E a vida seguiu... Continuavam almoçando juntos e conversando muito no caminho de ida e volta do trabalho. Ele apresentou livros e discos de que gostava e, para sua surpresa, ela acabou gostando também. Por conta dessa “amizade” ele pôde agradecê-la por alguns flertes que somente foram possíveis graças às suas dicas, dizendo qual das meninas se interessava por ele, já que ele admitiu por várias vezes não possuir a percepção necessária para saber quando alguém o olhava com segundas intenções. Mas ouvir no banheiro feminino as histórias do que ele fazia ou deixava de fazer foi causando certo aperto no peito da menina, aperto esse que ela não sabia explicar. Não sabia se era por conta dos problemas pessoais que vinha enfrentando, como a crise no casamento, ou porque queria muito bem àquele novo amigo, estranhava quando sentia a falta dele nos fins de semana. Pensou se era porque se divertia tanto ouvindo os contos de suas aventuras noturnas que sentia falta da época em que era ela a protagonista destes contos.
Ele percebeu que algo mudara... Não sabia o quê, mas algo mudara... Certa vez, por conta de um atraso na saída do trabalho, a noite já estava alta, e os dois conversando no transporte, ele percebeu que ela exibia certa fragilidade, um olhar de quem quer ter a vida sacudida, e ele não pensou duas vezes, como costumam dizer por aí “o não é certo, o que vier, além disso, é lucro”. Aproximou-se dela, e quando fez isso sentiu que ela se arrepiou, e a respiração ficou mais pesada, colocou a mão em seu rosto virando-o levemente em direção a ele, os lábios estavam em perfeito alinhamento... Quando partiu com seus lábios em direção aos dela, pôde ver que ela não relutou, mas ao invés disso fechou os olhos e suspirou como quem aguarda uma dádiva...
Hoje, quase cinco anos depois ele contempla esse sono tranquilo e encantador, a “menina interessante”, dorme tranquila abraçada com uma linda criança que veio completar a felicidade dos dois. E contemplando esse sono ele se lembra de tudo o que aconteceu nesse período e pensa... “ 5 segundos podem mudar uma vida”. 

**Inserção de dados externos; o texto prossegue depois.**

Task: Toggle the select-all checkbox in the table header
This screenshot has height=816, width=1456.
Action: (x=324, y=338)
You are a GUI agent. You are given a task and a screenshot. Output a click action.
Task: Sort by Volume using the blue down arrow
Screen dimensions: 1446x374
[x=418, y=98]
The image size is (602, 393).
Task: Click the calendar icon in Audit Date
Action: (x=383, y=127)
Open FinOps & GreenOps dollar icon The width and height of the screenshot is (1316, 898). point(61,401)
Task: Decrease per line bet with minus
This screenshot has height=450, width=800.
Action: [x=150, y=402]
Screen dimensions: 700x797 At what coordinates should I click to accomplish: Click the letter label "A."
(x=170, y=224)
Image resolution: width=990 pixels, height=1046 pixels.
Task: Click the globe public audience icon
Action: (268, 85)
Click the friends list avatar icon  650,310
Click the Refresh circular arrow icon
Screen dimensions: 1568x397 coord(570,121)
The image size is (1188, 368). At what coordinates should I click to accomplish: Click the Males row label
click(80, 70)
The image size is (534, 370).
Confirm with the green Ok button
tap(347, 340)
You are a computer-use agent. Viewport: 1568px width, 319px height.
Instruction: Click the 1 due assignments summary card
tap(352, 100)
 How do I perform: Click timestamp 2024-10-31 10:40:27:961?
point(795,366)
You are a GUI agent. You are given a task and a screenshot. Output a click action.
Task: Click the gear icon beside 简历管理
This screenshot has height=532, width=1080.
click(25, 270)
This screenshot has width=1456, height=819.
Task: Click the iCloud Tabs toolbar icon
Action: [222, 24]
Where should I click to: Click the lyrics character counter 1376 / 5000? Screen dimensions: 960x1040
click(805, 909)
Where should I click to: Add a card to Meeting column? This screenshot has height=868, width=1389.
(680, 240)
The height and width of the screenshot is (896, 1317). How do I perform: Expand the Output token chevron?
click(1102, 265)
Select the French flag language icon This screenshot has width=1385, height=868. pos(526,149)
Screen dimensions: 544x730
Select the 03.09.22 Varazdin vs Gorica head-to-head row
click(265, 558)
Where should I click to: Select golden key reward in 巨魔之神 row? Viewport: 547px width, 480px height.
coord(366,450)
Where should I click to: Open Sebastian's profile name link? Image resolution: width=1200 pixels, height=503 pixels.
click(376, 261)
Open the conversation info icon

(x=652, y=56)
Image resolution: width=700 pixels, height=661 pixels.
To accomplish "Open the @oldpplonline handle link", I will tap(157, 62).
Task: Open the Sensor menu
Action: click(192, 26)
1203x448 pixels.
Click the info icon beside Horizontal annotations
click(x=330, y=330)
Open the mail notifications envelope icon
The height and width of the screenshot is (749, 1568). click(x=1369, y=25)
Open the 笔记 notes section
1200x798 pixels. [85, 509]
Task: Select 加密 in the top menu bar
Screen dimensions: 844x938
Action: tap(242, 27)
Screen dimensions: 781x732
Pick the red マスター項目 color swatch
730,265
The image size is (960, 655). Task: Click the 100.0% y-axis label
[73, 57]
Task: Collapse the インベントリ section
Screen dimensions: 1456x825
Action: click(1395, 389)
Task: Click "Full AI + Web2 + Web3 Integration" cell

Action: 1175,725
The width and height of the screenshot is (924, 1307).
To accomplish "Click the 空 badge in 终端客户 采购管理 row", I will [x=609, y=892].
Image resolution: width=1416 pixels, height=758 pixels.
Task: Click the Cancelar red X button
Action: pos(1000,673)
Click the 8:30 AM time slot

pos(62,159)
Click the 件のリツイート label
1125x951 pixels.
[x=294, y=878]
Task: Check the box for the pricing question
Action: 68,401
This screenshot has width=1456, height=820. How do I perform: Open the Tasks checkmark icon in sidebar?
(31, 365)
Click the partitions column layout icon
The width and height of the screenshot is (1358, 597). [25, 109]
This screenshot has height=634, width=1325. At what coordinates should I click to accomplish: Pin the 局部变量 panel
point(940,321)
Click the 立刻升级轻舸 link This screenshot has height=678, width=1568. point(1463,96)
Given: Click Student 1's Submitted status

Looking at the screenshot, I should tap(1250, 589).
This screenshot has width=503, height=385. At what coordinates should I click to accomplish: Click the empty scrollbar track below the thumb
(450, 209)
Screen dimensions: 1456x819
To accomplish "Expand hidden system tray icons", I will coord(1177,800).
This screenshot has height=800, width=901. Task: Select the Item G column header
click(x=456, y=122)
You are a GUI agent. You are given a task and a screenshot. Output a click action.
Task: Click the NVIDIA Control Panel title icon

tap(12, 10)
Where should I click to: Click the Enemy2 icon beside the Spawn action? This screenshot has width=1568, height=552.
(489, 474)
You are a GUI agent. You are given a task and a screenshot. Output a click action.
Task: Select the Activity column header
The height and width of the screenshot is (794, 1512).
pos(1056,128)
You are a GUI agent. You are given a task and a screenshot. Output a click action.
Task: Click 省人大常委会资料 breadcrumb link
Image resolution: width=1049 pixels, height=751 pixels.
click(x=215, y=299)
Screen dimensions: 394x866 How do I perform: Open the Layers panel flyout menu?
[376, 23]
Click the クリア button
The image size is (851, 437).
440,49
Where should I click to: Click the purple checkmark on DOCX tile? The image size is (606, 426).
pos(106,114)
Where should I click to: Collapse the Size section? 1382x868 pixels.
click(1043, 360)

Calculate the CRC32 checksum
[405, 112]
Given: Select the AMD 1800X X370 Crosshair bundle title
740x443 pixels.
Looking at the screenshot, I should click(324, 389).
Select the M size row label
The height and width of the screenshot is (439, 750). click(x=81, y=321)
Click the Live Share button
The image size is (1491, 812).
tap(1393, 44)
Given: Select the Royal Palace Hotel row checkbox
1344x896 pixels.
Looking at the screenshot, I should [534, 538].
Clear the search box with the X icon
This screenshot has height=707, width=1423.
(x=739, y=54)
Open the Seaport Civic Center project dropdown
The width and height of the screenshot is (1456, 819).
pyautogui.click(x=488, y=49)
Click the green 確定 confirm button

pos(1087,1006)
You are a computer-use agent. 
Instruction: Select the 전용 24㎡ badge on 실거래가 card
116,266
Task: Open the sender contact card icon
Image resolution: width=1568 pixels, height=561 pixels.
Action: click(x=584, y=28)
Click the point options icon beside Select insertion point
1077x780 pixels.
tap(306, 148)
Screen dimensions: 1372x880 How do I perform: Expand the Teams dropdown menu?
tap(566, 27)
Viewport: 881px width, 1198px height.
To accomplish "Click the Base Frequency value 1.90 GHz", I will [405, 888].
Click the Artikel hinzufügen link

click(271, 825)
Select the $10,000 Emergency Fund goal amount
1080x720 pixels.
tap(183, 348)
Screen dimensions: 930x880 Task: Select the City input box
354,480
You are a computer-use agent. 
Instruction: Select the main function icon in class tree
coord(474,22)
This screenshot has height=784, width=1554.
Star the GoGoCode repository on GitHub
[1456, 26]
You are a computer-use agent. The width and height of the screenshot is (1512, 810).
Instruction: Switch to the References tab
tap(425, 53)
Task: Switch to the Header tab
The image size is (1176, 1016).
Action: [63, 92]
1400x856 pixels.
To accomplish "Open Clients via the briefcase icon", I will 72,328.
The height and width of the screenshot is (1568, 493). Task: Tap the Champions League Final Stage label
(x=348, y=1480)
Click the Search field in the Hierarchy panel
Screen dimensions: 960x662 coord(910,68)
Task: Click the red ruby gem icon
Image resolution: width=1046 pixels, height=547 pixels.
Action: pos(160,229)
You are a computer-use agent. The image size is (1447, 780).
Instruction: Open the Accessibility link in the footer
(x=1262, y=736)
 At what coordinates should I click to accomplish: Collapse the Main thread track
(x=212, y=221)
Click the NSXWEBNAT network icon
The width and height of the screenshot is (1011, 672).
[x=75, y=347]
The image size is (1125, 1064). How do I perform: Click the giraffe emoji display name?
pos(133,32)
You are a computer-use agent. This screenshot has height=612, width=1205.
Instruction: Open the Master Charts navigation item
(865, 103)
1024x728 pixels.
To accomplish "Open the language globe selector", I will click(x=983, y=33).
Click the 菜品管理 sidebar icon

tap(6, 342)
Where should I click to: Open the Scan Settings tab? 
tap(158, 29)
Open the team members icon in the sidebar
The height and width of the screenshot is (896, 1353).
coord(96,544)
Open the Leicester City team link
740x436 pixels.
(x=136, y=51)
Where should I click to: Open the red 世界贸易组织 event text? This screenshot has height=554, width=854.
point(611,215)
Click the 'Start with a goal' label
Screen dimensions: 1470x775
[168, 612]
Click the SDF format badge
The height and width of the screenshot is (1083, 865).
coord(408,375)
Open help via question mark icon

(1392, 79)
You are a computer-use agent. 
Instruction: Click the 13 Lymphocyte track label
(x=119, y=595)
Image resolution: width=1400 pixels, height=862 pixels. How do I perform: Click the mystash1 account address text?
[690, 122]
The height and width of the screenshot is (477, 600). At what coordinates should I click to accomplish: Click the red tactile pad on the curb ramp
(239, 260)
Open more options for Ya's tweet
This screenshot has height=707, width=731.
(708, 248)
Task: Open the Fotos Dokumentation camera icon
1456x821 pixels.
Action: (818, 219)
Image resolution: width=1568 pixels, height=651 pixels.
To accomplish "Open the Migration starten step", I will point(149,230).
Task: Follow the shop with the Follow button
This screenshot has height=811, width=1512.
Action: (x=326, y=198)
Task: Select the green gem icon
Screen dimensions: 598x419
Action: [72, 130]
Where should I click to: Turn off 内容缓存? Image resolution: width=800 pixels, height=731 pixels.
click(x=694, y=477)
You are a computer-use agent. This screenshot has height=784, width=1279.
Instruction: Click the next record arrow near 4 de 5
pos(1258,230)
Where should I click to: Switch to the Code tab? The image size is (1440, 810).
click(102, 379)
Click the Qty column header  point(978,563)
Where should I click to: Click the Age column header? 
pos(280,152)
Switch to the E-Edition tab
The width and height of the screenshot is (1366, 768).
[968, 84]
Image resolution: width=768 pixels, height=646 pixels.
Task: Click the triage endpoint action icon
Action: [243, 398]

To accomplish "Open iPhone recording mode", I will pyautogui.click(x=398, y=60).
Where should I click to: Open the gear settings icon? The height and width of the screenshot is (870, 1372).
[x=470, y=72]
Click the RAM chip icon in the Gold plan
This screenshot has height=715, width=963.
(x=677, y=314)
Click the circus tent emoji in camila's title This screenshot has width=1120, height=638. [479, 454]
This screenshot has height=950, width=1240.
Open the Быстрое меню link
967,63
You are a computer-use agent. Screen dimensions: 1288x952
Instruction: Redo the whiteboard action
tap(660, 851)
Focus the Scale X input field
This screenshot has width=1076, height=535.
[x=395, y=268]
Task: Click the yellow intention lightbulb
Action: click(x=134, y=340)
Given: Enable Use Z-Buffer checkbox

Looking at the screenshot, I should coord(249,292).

terça-feira, 22 de janeiro de 2013

UM NOVO COMEÇO



Ariovaldo e Gumercinda eram casados à cerca de quatro anos.
Recentemente Ariovaldo havia sido contatado por uma grande empresa, e quase tudo estava acertado para que ele começasse a trabalhar em no máximo dois meses. Seria uma grande mudança... Finalmente poderia mostrar o seu potencial em uma empresa de grande porte, e isso significaria também certa tranquilidade com relação aos seus filhos e o único “revés” seria ter que se mudar do estado do Rio de Janeiro para Minas Gerais... Revés??? Trocar a correria do Rio de Janeiro pela tranquilidade de uma cidade com cerca de 50 mil habitantes e status de patrimônio histórico... revés...
Ariovaldo e Gumercinda conversaram e concordaram que era sem sombra de dúvida a melhor escolha. Ela prontamente se empolgou e trocas algumas coisas, não queria levar coisas velhas para a “vida nova”. Começou uma ladainha contínua sobre troca de fogão, compra de sofá, troca de panelas... e para facilitar a vida Ariovaldo concordou, queria que a transição fosse o mais tranquila possível, afinal sua esposa ficaria longe da família e dos amigos.
Mudaram-se. Para surpresa de Ariovaldo, Gumercinda adorou a cidade, elogiava o tempo ... O clima, as pessoas, o apartamento. Ele fez questão de comprar tudo do melhor...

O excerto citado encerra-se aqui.